Dovevo decidermi, o bagnarmi come un pulcino per tornare a casa e rovinare in maniera definitiva le mie decolté di vernice o cercare di chiamare un taxi, anche perché il proprietario del bar stava cominciando ad essere impaziente di chiudere, tanto ormai indietro a prendermi Chiara non sarebbe tornata.
Chiesi il numero dei radiotaxi e usai il mio cellulare per chiamare “Apollo otto in 5 minuti”, ma perché i taxi devono avere sempre dei nomi improbabili? Comunque mi appresto ad aspettare il mio taxi e a controllare di avere abbastanza soldi per pagarlo visto che di solito esco con pochissimi contanti e solo le carte di credito, infatti….ho solo 20 euro e qualche spicciolo sperso nella borsettina, maledizione, spero davvero bastino, altrimenti mi dovrò fermare a prelevare prima di andare a casa, decisamente é meglio se mi ricordo di chiedere direttamente il prezzo della corsa al tassista

Eccolo il taxi, puntuale dopo 5 minuti esatti, faccio una corsa e mi infilo il più velocemente possibile dentro l’abitacolo dell’auto bianca, “Dove andiamo?”, strana voce l’autista, da donna ma bassa e roca, lo guardo e vedo solo una gran chioma di capelli scuri, una donna, sono sicura.

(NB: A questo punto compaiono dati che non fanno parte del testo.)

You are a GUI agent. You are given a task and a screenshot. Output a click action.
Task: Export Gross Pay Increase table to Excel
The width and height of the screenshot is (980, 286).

Le do l’indirizzo, dall’altra parte di Genova rispetto a dove siamo, e chiedo se i miei 20 euro possono bastare per la corsa.
“Dovremmo farcela, traffico ormai non credo di trovarne, stia tranquilla al massimo la porto ad un bancomat vicino” proprio quello che volevo sentirmi dire.
Ci muoviamo sotto una pioggia sempre più forte, quasi i tergicristalli dell’auto fanno fatica a pulire il vetro, cominciano anche una serie di tuoni e lampi, io sono piuttosto intimorita dai tuoni, so che é una paura irrazionale ma non riesco proprio a stare calma e ad ogni tuono sobbalzo sul sedile posteriore,
“Non si preoccupi il temporale é lontano” bene anche l’autista si é accorta della mia paura…

La pioggia aumenta e il taxi sembra più un motoscafo che una automobile, fino a quando ci rendiamo conto che non si può proseguire…
“Credo ci sia un problema sulla strada, l’acqua si sta alzando e la centrale mi ha segnalato un allagamento proprio verso casa sua, mi sa che dobbiamo cambiare strada, le faccio fare un giro più lungo ma non si preoccupi fermo il tassametro, mi sa che stasera questa corsa la fa gratis”, a dire il vero sono abbastanza preoccupata ma la ragazza sembra sapere il fatto suo, gira la vettura e si dirige velocemente verso le alture per evitare le zone che decisamente si stanno allagando.

Il taxi corre veloce mentre la radio continua a dare notizie di strade allagate, ad ogni nuova notizia di strada bloccata l’autista porta il suo taxi verso una direzione diversa, fino a quando non deve arrendersi,
“Mi sa che abbiamo qualche problema, sembra impossibile attraversare la città, siamo tagliati fuori dalla sua zona, ci sono allagamenti dovunque, se vuole posso portarla in un albergo ma da qui potremmo anche andare da me che abito decisamente in alto e aspettare per vedere se la situazione migliora”
A dire il vero non ho nessuna voglia di andare in albergo,
“Se mi offre un caffè vengo volentieri da lei”, forse non dovrei ma in fondo é una donna, non credo proprio di correre pericoli,
“Io mi chiamo Antonella”, ci stringiamo la mano, conoscenza fatta.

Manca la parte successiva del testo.